[Stored records]
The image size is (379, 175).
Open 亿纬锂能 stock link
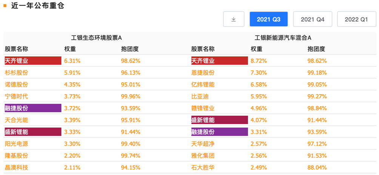point(203,84)
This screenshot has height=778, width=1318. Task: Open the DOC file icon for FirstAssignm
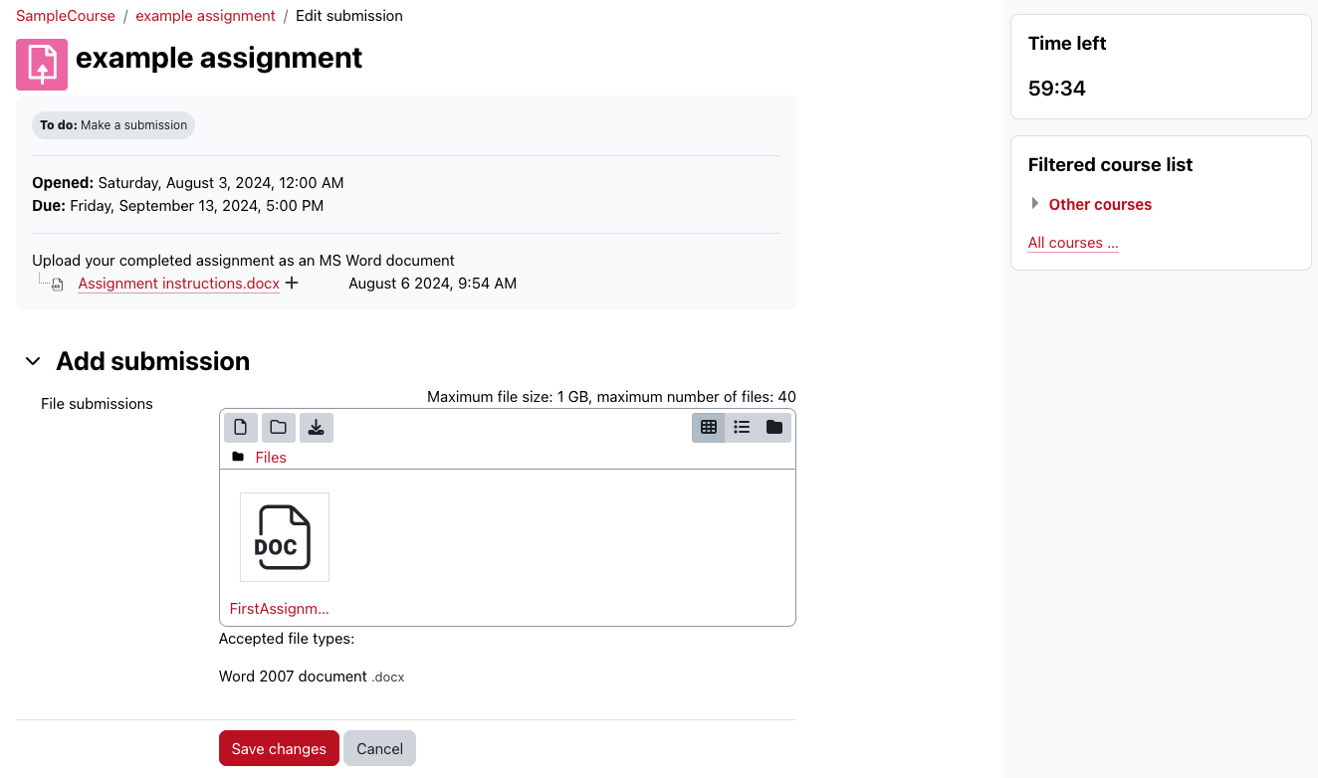[284, 536]
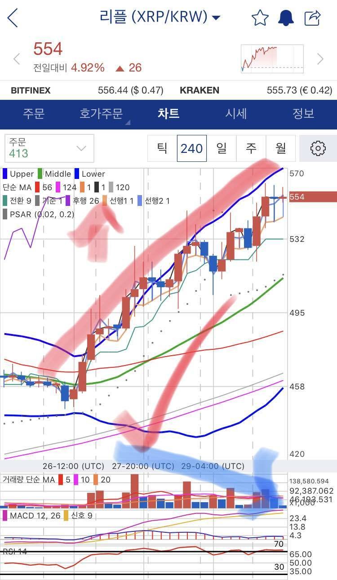Select the 틱 chart interval

[x=162, y=148]
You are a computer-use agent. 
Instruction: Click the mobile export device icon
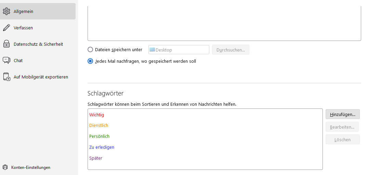6,77
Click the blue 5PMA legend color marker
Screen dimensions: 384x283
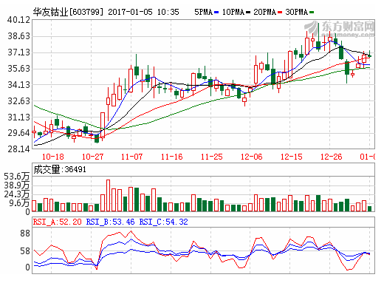tap(216, 12)
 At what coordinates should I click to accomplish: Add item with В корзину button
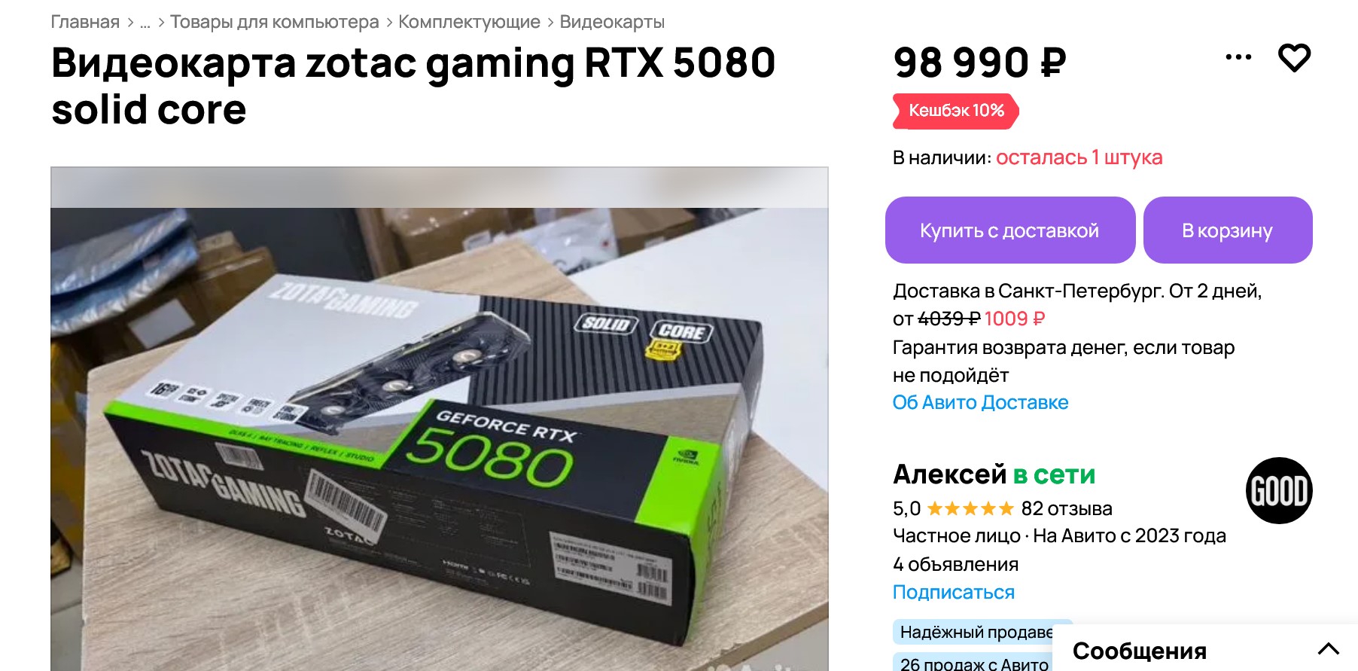1228,230
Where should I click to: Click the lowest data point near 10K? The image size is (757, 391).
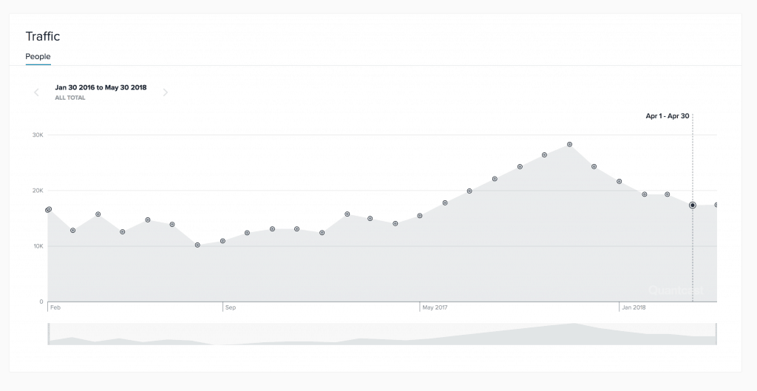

# Exercise description
Apply a filter for "image" to the data above, then copy each line that matches.

# The answer
The image size is (379, 175).
Where should I click to: Click the lowest data point near 10K? The image size is (757, 391).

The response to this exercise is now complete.